:: WHAT THE EXERCISE ASKS ::
Once the line holding "You are a computer-use agent. 585x329 pixels." is found, output it and all remaining lines of the data exactly, with every picture left out.

(Pixel coordinate grounding data)
━━━━━━━━━━━━━━━━
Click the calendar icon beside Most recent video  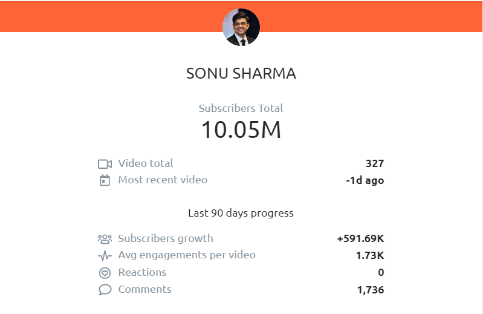[105, 180]
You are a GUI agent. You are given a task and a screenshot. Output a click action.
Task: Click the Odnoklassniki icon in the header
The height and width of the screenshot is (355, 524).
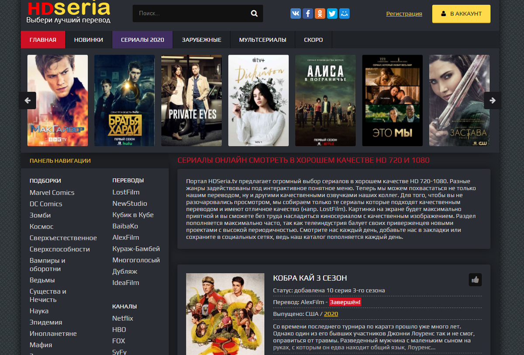[x=320, y=14]
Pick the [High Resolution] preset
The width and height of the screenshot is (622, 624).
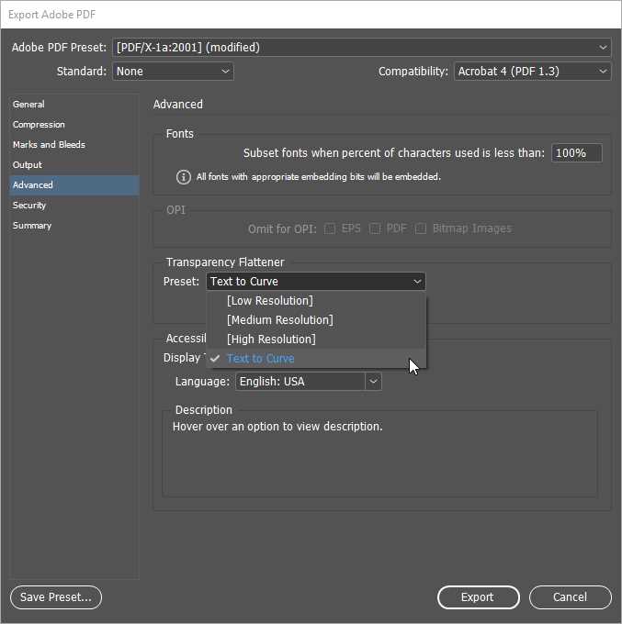coord(270,340)
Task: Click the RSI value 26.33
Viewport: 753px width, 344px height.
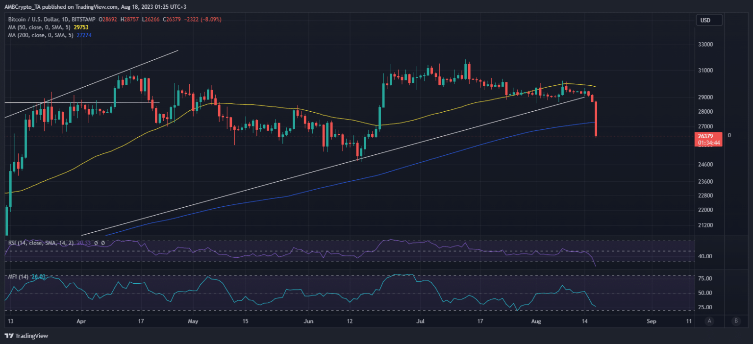Action: 84,242
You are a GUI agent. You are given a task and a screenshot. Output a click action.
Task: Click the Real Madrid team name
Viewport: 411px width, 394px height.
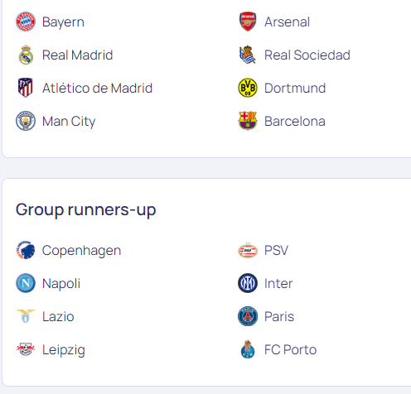click(78, 55)
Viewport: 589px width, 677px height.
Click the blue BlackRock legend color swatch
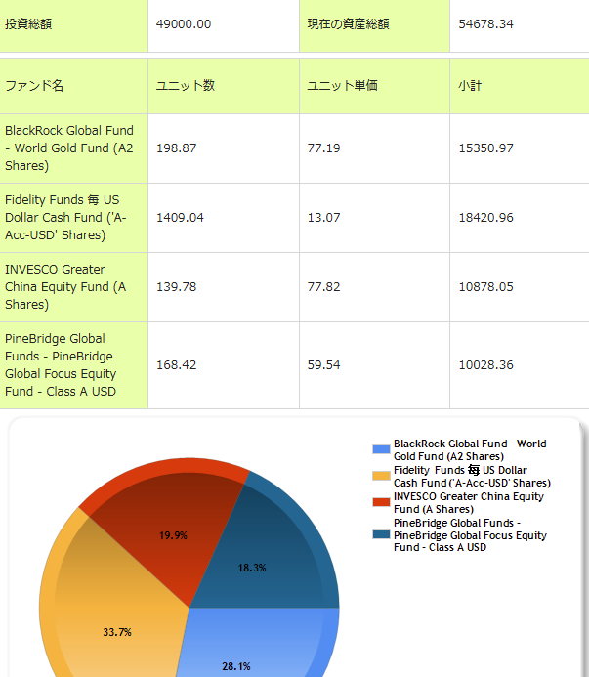[381, 449]
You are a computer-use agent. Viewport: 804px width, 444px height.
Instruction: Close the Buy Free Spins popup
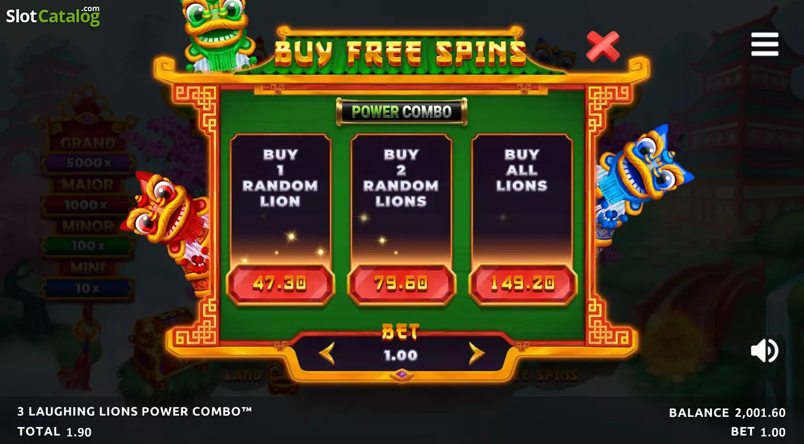point(603,47)
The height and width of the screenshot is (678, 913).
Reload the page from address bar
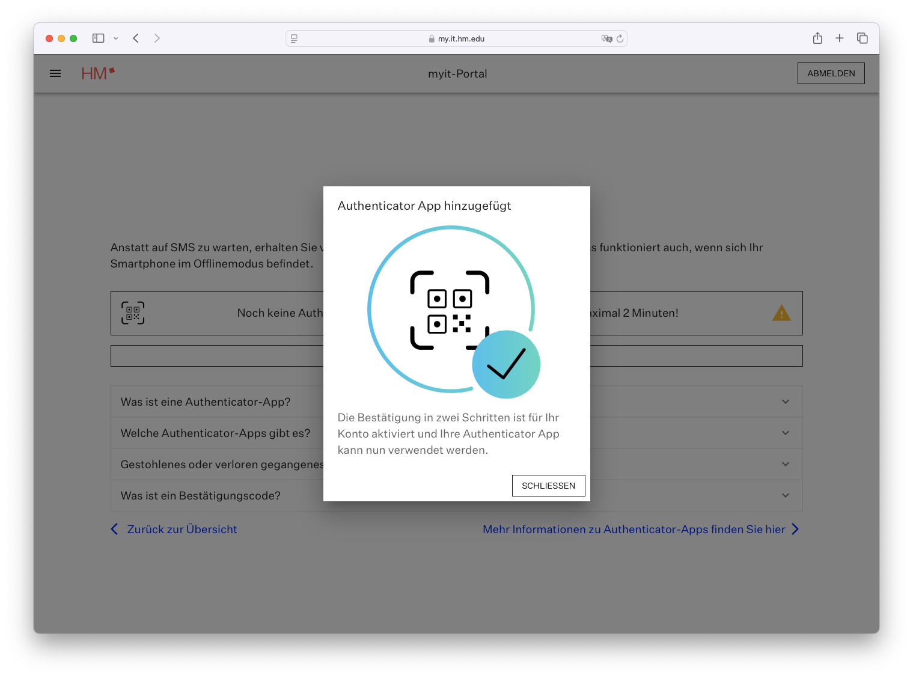pyautogui.click(x=620, y=38)
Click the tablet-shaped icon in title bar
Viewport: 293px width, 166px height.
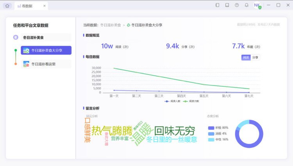click(x=227, y=5)
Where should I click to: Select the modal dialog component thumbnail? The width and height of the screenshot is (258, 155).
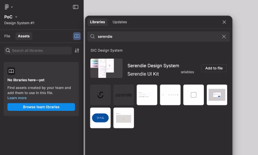pos(217,95)
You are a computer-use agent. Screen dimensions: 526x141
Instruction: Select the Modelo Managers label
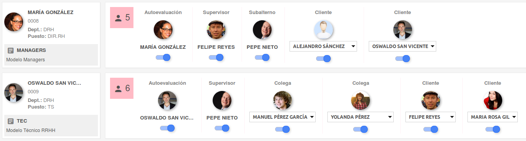click(26, 60)
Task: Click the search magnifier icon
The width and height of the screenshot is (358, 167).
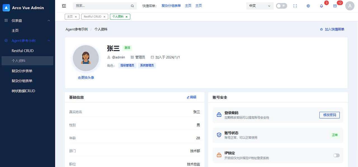Action: click(132, 6)
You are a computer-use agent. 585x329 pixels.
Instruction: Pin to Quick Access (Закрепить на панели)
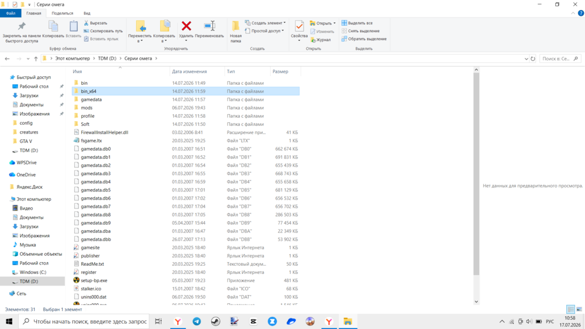[x=22, y=32]
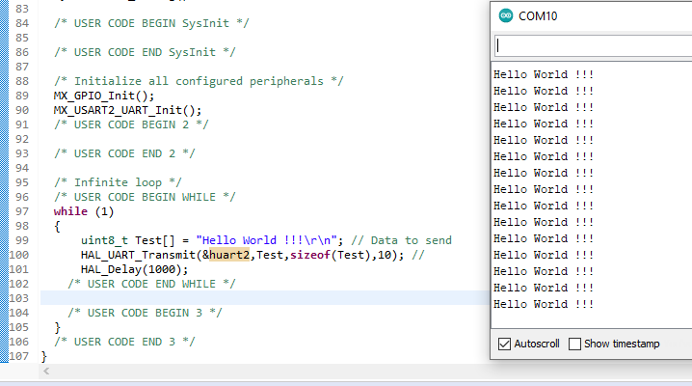
Task: Click the sizeof keyword in HAL_UART_Transmit
Action: point(308,255)
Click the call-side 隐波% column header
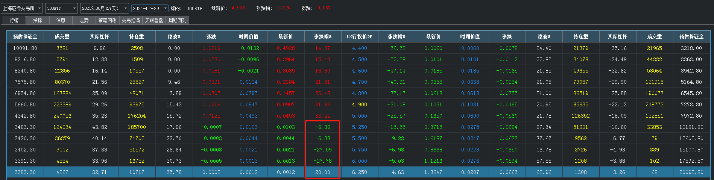 pos(174,36)
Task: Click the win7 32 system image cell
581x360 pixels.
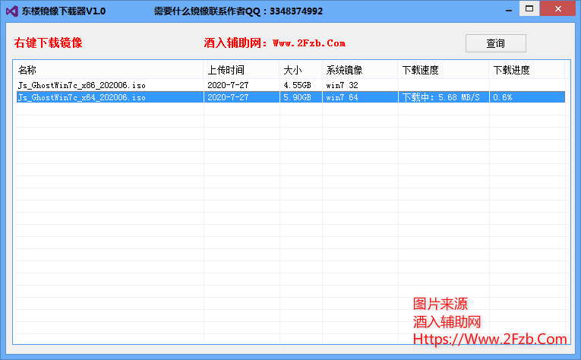Action: coord(343,85)
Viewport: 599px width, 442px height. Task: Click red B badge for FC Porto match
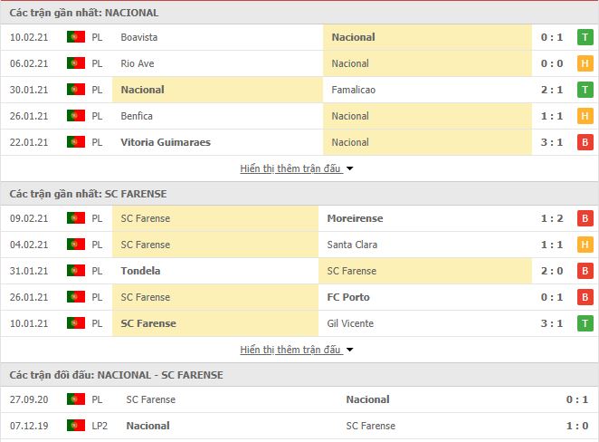click(585, 297)
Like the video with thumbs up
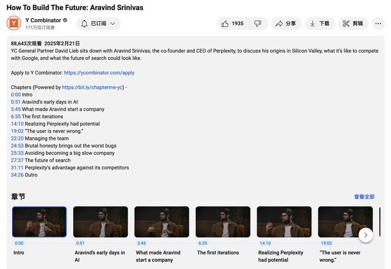The height and width of the screenshot is (269, 391). pyautogui.click(x=225, y=23)

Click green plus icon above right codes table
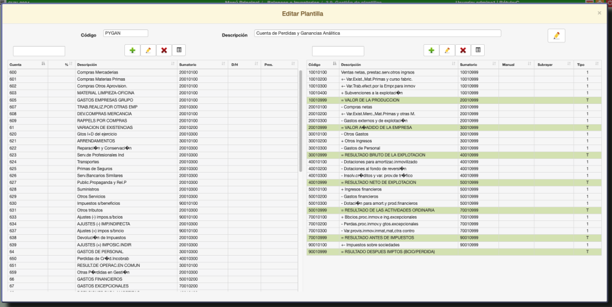[x=432, y=51]
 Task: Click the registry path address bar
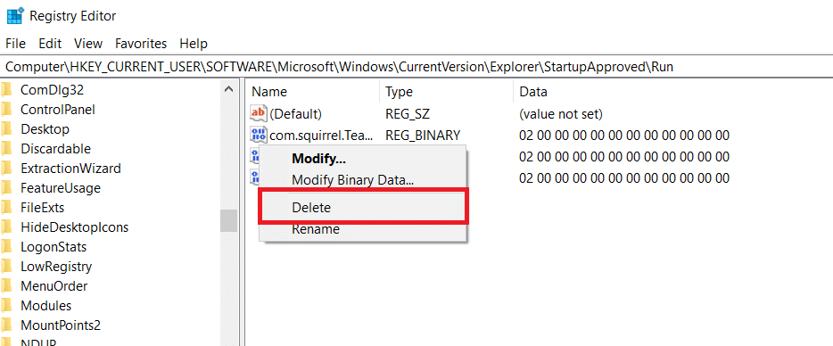click(417, 67)
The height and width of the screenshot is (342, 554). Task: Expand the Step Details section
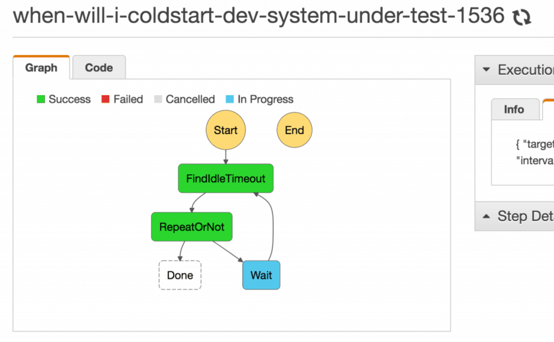[x=486, y=216]
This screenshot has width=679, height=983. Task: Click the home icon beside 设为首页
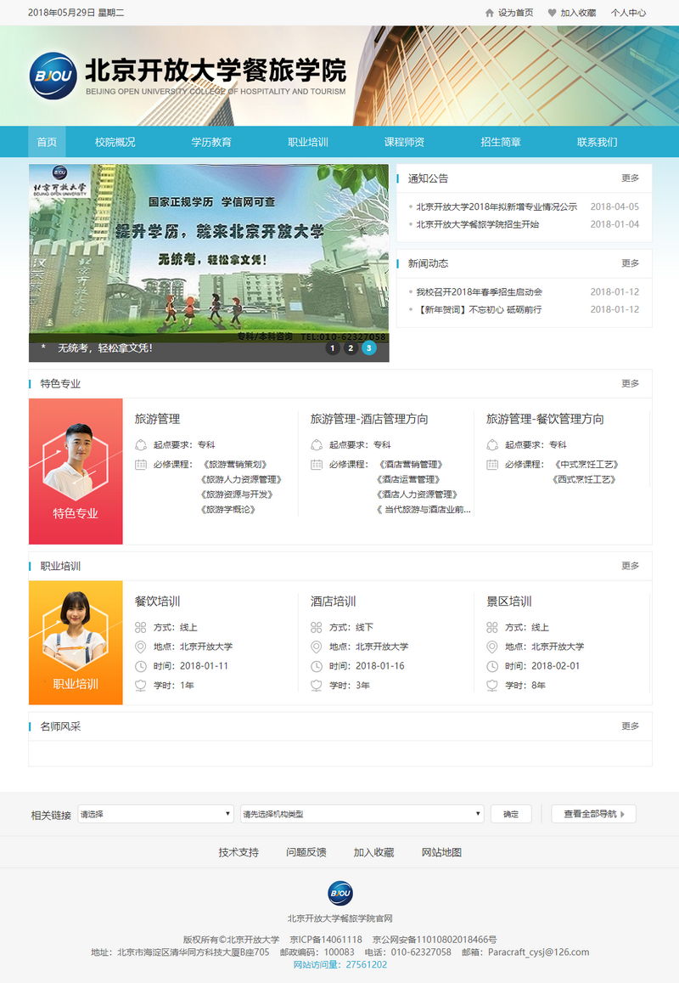[x=489, y=13]
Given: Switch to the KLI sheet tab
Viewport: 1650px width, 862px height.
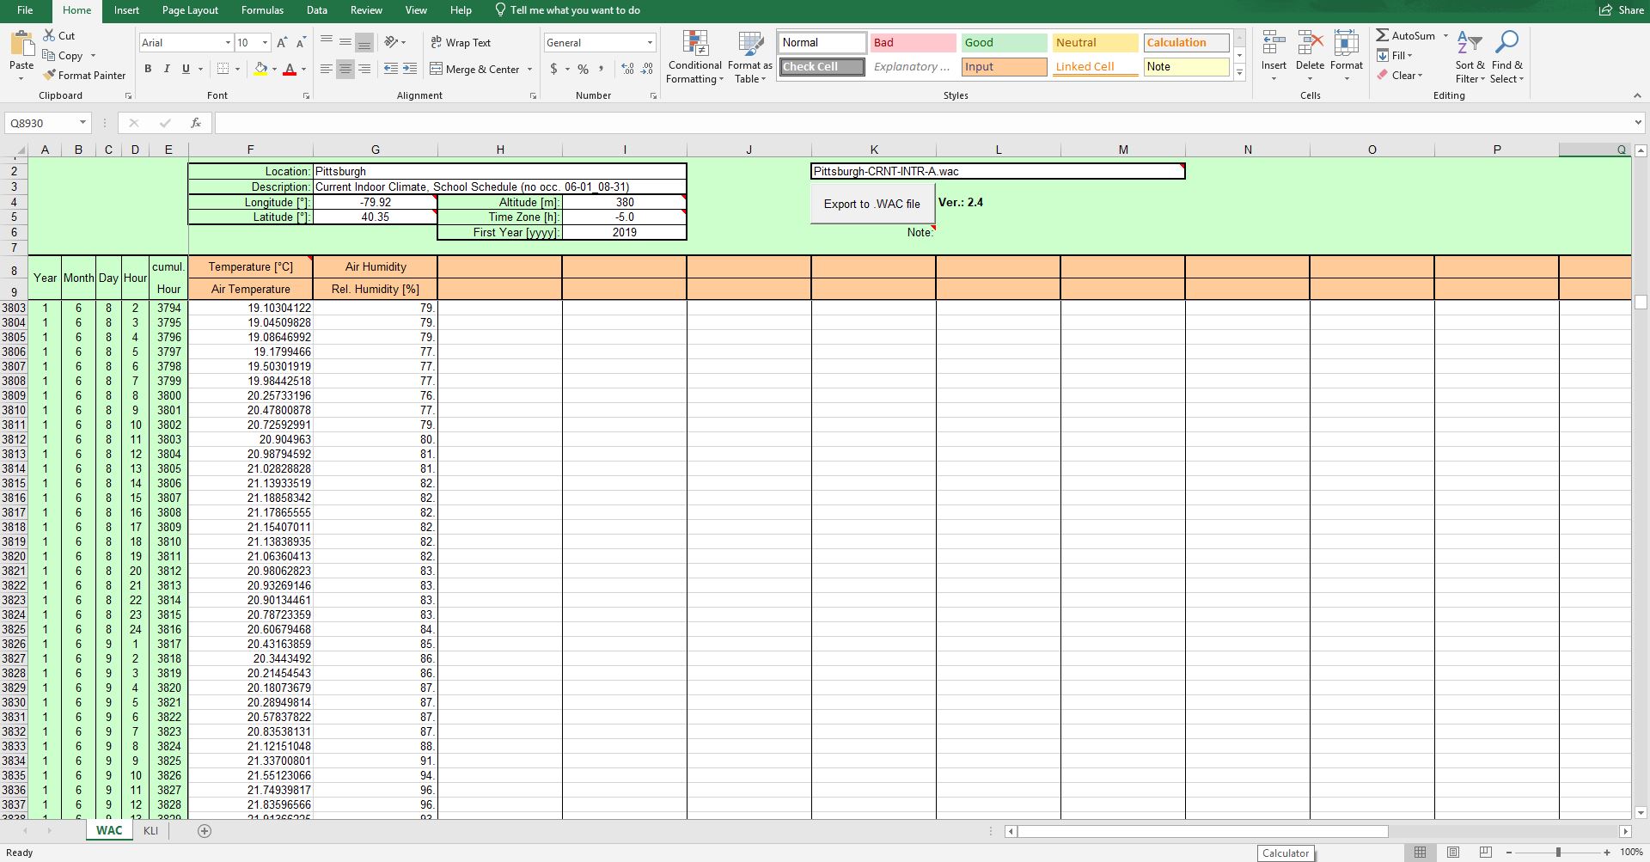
━━━━━━━━━━━━━━━━
:: OUTPUT ::
You are a computer-use agent. 585x329 pixels.
Instruction: Pin to Quick Access (Закрепить на панели)
[x=22, y=32]
Task: Click the sizeof keyword in HAL_UART_Transmit
Action: point(308,255)
Click the call-side 隐波% column header
 pos(174,36)
Task: Click the win7 32 system image cell
581x360 pixels.
Action: coord(343,85)
Viewport: 599px width, 442px height. Task: Click red B badge for FC Porto match
click(585, 297)
Like the video with thumbs up
The height and width of the screenshot is (269, 391). pyautogui.click(x=225, y=23)

Click green plus icon above right codes table
[x=432, y=51]
 Task: Click the registry path address bar
click(417, 67)
The height and width of the screenshot is (342, 554). Task: Expand the Step Details section
[x=486, y=216]
This screenshot has width=679, height=983. Task: Click the home icon beside 设为首页
[x=489, y=13]
Given: Switch to the KLI sheet tab
Viewport: 1650px width, 862px height.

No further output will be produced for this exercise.